Trouver une alternative

Un sentiment partagé par Léo Meynent, qui a opté pour un bachelor à l’Ecole polytechnique fédérale de Lausanne (l’EPFL recrute les bac S mention « très bien ») alors qu’il était admis dans deux très bonnes prépas, aux lycées du Parc à Lyon et Champollion à Grenoble. « Plus que partir à l’étranger, j’avais envie de trouver une alternative à la classe préparatoire », explique-t-il.

Le jeune homme se tourne alors vers les prépas intégrées, comme dans les instituts nationaux des sciences appliquées (INSA) ou les instituts nationaux polytechniques (INP). « Ces cursus semblaient assez intéressants pour un parcours ingénieur, mais ne sortaient pas vraiment de la “pédagogie prépa”, explique-t-il. C’est alors que j’ai entendu parler de l’EPFL, qui mélangeait un cursus d’ingénieur très reconnu à une méthode d’enseignement plus proche de celle de l’université. » Le tout dans un décor de rêve, au bord du lac Léman, et à 1 266 francs suisses (soit 1 090 euros) l’année.

Son compatriote Nicolas Lesimple acquiesce : « Nous avons un cadre de travail magnifique ainsi qu’un centre sportif. On nous demande beaucoup de travail mais l’EPFL nous apprend vraiment à travailler tout en prenant le temps de faire du sport, la fête, et de participer à la vie associative du campus. Le travail passe bien sûr avant tout, mais nous sommes vraiment encouragés à nous épanouir en dehors de nos cours. »

Ouverture internationale

En première année, 39 % des étudiants sont des bacheliers français, soit 678 élèves. « Notre section génie mécanique attire beaucoup, souligne Daniel Chuard, délégué à la formation à l’EPFL. Nous savons que nous sommes attractifs et ce, notamment parce que notre diplôme est reconnu par la Commission des titres d’ingénieurs française » – qu’il s’agisse du bachelor ou des masters. De plus, l’établissement mise sur l’ouverture internationale : les stages à l’étranger, les échanges avec d’autres pays font partie de la formation, surtout en troisième année du bachelor et lors des projets de master. L’effectif des élèves est lui-même très cosmopolite puisque pas moins de 120 nationalités s’y côtoient.
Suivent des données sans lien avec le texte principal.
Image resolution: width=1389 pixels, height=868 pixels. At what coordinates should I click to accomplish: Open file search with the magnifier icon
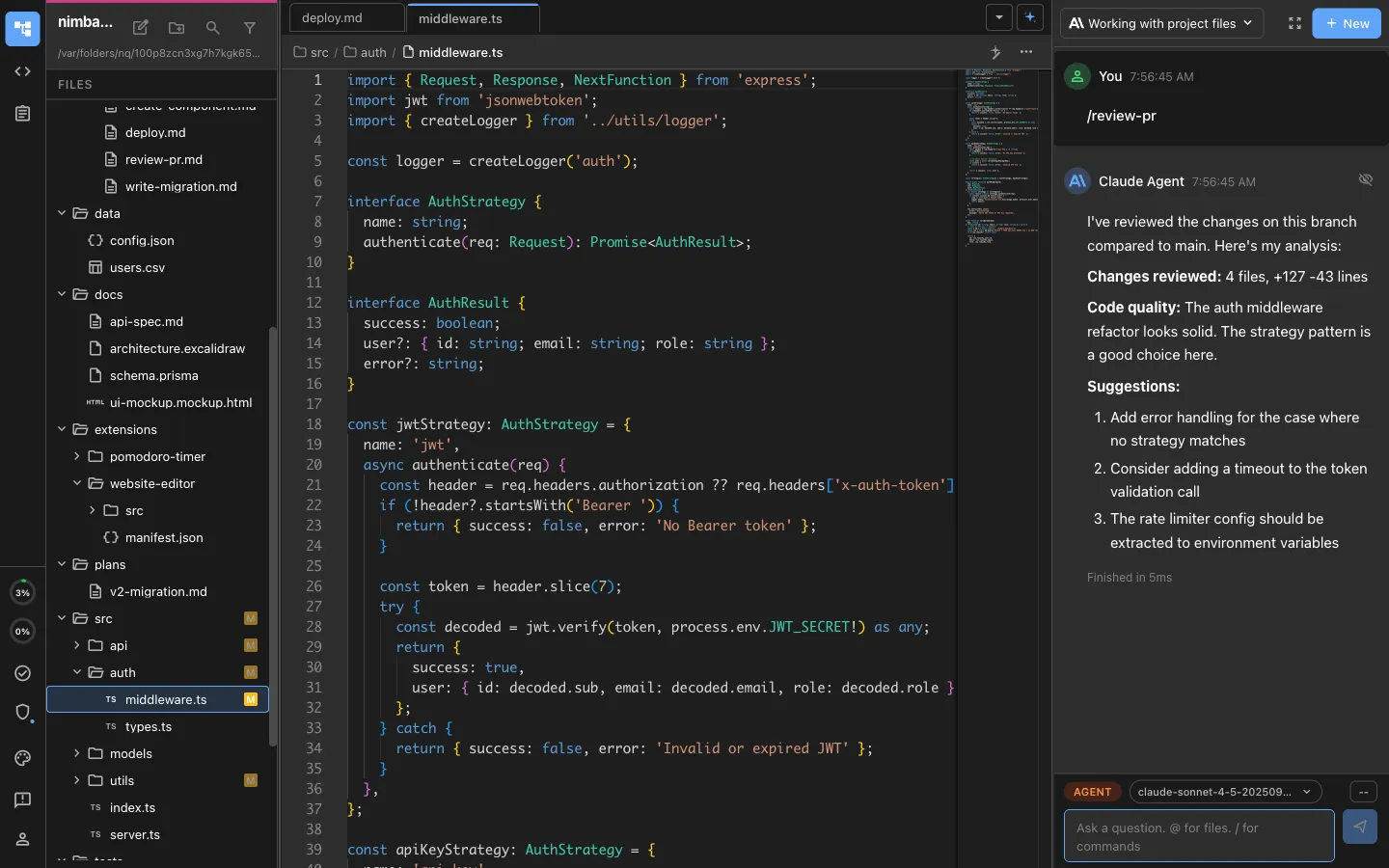(x=213, y=28)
Partir à l’étranger pour « s’ouvrir » plutôt que « subir » une prépa, tel est bien le leitmotiv de ces jeunes talents en fuite.

Partir à l’étranger pour « s’ouvrir » plutôt que « subir » une prépa, tel est bien le leitmotiv de ces jeunes talents en fuite. Pour François Beckrich, proviseur du lycée Pierre-de-Fermat à Toulouse, ces étudiants n’avaient de toute façon « pas fait, d’abord, le choix de la prépa ». Car « on n’y vient pas par hasard, affirme-t-il. On adhère à des exigences, des fondamentaux et aux qualités intrinsèques d’une prépa ».

Et Jean Bastianelli, président de l’APLCPGE, de renchérir : « Je préviens toujours les lycéens que s’ils rêvent d’un campus à l’américaine, ce n’est pas la peine de venir en prépa car ils seraient malheureux. » Certains partent et d’autres restent, comme il en va depuis toujours. Aux yeux d’une majorité de proviseurs de lycées à CPGE, l’honneur des prépas reste donc sauf.